He was born on 8 September 1494 in the village of Talwandi of Tehsil Khadagpur in Lahore (now in Pakistan) in 1494 as the elder son of Guru Nanak, the First Sikh Guru. As a child, he was of contemplative nature, and he became the first person to whom Guru Nanak prescribed the life of an Udasi.

At the tender age of eleven, he went to live in Kashmir and within a period of seven years he had mastered of all the Vedas, Puranas and other scriptures from Pandit Purushottam Kaul.It was in Srinagar, Kashmir, that Babaji received initiation into the Udasin tradition from the great Udasin saint, Avinashi Muni. He did intense austerities and sadhana in Kashmir and travelled extensively all over India.

Career

He lived to the great age of 149, It is believed that throughout his life he retained his divinely charming youthful physical features, and his guidance was revered by the first six Sikh Gurus. he travelled all over in India and many of the Asian countries to arouse people from their stupor and instil righteousness and true spirituality in them. He went on pilgrimages to all the main pilgrim centres of the country, but his main field of activity was the border area of India, Kashmir, Punjab, Nepal, Peshavar, Sindh and Kandhar (Afghanistan).

Acharyaji was a great scholar of Sanskrit, Hindi, Persian, and Punjabi and was an inspired poet. He wrote a huge volume of spiritual poetry. Matra, written in 39 short verses, is very famous and is revered like the Vedas in the Udasin order. Babaji believed in and preached that the Absolute Divine Truth is One without a second. Along with numerous Hindu kings, many Muslim rulers also had great reverence for Babaji. King Humanyu and Jahangir came to have his darshan. After Shri Guru Nanak Devji, all the Sikh Gurus up to the sixth Guru, Shri Hargovind Devji, used to come to Babaji for his darshan. Although outwardly Baba Shrichandraji's life and that of his great father, Guru Nanak Devji, was different, because the former was a monk and the latter a householder, both are considered divine souls. In the Udasin tradition, Guru Nanak Devji is regarded as an incarnation of Lord Vishnu and Baba Shrichandraji, that of Lord Shiva.

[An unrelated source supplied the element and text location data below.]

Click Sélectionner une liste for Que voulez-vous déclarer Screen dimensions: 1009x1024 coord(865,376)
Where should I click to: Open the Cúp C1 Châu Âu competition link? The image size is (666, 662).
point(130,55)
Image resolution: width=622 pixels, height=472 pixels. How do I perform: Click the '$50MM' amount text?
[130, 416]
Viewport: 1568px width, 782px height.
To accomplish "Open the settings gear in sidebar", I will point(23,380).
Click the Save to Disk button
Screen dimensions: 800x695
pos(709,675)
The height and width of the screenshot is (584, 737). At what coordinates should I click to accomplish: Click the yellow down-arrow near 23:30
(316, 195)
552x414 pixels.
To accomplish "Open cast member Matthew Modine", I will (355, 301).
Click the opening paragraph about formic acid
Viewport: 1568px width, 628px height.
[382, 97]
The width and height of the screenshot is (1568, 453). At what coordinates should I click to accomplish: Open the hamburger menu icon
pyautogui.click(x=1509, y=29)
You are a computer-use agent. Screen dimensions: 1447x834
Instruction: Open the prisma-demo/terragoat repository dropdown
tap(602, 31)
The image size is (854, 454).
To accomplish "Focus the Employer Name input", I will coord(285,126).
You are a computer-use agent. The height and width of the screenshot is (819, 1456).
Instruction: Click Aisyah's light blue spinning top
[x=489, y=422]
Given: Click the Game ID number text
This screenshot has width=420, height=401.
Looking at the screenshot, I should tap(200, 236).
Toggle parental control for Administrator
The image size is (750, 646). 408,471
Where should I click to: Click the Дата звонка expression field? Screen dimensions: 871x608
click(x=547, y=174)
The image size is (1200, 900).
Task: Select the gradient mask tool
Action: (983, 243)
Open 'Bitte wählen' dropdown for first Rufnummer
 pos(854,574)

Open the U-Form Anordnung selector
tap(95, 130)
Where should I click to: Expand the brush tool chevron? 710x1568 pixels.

When the time of Babaji's departure from this earthly life arrived, he appointed four of his close disciples, Kamlasan, Balhas, Govind Dev and Pushpa Dev, as his successors at different places. As is commonly believed, in 1643, he crossed the river Chamba (now in Himachal Pradesh) sitting on a huge stone boulder which floated on the water by his yogic power. He then disappeared into the forest, never to be seen again. That huge stone is still located and worshipped in the sanctum sanctorum of a temple dedicated to Babaji in Chamba.